SET PROBLEM: Please convert the lines of the items below into a JSON list of strings, one string per line, leaving out blank lines and the pictures.

DATASET EXCERPTS:

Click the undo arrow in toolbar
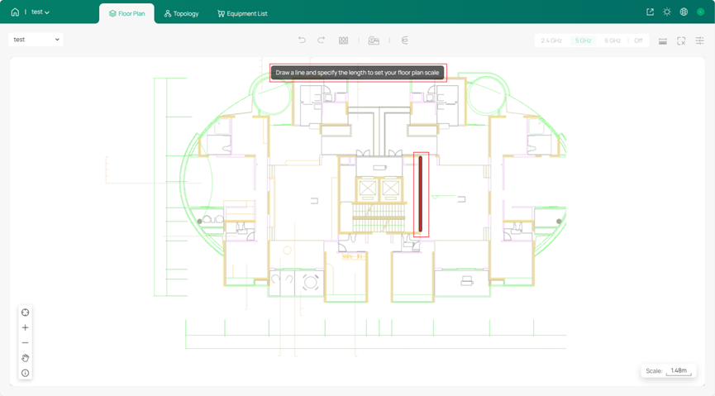302,40
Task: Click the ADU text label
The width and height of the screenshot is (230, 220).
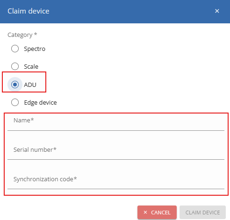Action: (30, 85)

TASK ANSWER:
[
  "Click the undo arrow in toolbar",
  "302,40",
  "Task: Click the ADU text label",
  "The width and height of the screenshot is (230, 220).",
  "Action: (30, 85)"
]